To measure along the Y-axis, the upper left and upper right corners are offset to VREF, and the lower left and lower right corners are offset to 0V. Since the upper and lower corners are respectively the same voltage, the effect is substantially the same as the bus connecting the top and bottom edges, similar to the method used in the four-wire touch screen. The advantage of this measurement algorithm is that it keeps the voltages in the upper left and lower right corners constant; but if grid coordinates are used, the X and Y axes need to be reversed. For a five-wire touch screen, the best way to connect is to connect the upper left corner (offset to VREF) to the positive reference input of the ADC and the lower left corner (offset to 0V) to the negative reference input of the ADC.
Seven-line touch screen
The seven-line touch screen is implemented in the same way as the five-line touch screen except that one line is added to the upper left and lower right corners.

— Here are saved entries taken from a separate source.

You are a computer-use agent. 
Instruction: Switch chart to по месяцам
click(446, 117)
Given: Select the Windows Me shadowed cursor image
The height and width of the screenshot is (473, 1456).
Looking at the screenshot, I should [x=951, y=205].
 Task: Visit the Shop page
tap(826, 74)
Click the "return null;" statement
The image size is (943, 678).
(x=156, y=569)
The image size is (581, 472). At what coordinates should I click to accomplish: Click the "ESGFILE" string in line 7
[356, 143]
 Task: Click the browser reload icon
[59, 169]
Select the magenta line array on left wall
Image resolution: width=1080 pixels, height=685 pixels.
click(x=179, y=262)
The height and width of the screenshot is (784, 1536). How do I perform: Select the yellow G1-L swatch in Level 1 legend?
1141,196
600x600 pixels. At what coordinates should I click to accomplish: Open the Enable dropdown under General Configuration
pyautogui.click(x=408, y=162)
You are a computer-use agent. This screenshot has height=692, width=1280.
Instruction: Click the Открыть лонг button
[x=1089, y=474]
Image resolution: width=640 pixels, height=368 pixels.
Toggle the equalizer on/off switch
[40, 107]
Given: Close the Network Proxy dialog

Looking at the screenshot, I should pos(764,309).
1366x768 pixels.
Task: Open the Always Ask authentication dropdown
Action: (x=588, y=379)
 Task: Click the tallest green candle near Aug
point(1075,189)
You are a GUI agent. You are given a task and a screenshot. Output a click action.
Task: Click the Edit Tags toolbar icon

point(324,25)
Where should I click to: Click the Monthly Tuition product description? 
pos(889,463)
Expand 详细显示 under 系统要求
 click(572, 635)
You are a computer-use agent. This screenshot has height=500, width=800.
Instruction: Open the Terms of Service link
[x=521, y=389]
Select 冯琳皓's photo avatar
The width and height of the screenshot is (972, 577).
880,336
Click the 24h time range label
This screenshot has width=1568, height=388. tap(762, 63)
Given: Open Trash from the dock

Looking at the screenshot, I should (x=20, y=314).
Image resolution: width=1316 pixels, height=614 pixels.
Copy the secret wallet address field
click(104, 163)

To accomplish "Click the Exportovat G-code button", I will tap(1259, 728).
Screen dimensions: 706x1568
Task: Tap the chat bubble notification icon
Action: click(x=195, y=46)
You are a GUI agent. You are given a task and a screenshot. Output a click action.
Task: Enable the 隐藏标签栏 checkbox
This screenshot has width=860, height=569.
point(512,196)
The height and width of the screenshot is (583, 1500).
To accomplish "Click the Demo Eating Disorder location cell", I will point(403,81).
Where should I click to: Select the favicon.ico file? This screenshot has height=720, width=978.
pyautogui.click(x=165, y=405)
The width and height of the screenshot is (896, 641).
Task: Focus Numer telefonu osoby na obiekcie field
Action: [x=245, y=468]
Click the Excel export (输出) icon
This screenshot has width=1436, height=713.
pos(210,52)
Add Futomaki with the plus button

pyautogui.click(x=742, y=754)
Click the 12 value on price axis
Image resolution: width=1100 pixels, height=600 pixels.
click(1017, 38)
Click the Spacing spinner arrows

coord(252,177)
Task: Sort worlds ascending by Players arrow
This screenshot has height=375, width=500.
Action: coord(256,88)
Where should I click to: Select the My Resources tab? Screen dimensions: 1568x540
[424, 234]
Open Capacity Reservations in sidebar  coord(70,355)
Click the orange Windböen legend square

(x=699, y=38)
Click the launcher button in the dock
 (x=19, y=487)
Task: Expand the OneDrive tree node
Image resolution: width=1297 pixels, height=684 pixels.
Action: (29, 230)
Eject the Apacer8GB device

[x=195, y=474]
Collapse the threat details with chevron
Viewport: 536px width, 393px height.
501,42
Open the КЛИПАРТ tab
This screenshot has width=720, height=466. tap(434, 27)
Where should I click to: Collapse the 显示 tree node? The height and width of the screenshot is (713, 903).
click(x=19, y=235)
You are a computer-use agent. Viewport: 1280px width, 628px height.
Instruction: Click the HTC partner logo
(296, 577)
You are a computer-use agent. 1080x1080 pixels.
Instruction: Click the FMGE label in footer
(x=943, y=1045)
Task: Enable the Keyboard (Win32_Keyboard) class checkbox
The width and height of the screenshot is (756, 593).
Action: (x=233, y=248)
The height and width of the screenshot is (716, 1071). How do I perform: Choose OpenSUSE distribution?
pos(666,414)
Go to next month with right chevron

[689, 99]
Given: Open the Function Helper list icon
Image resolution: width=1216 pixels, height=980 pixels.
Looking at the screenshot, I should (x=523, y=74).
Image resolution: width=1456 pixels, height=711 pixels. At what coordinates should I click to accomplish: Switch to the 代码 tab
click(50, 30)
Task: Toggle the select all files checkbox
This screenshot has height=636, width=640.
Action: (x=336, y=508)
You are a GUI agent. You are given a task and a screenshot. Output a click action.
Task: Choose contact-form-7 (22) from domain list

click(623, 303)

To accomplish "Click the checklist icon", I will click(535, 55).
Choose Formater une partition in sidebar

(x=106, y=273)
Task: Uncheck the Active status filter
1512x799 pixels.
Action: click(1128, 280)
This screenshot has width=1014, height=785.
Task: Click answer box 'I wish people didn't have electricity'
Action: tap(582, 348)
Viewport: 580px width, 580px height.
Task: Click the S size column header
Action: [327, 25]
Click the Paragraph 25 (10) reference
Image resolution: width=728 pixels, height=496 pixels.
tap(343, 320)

When performing a screen measurement, connect one line in the upper left corner to VREF and the other line to the positive reference end of the SAR ADC. At the same time, one line in the lower right corner is connected to 0V, and the other line is connected to the negative reference end of the SAR ADC. The conductive layer is still used to measure the voltage of the voltage divider. :
Eight-line touch screen
In addition to adding one line to each bus, the eight-wire touch screen is implemented in the same way as a four-wire touch screen. For the VREF bus, one line is used to connect VREF and the other line is used as the positive reference input for the DAC ADC's digital-to-analog converter. For the 0V bus, one line is used to connect 0V, and the other line is used as the negative reference input for the DAC ADC's digital-to-analog converter. Any of the four wires on the unbiased layer can be used to measure the voltage of the voltage divider.
Check for contact
All touch screens can detect if a touch has occurred by pulling one of the layers with a weak pull-up resistor and pulling the other layer with a strong pull-down resistor. If the measured voltage of the pull-up layer is greater than a certain logic threshold, it indicates that there is no touch, and vice versa. The problem with this approach is that the touch screen is a huge capacitor and it may be necessary to increase the capacitance of the touch screen leads in order to filter out the noise introduced by the LCD. A weak pull-up resistor connected to a large capacitor can lengthen the rise time and may result in the detection of a false touch.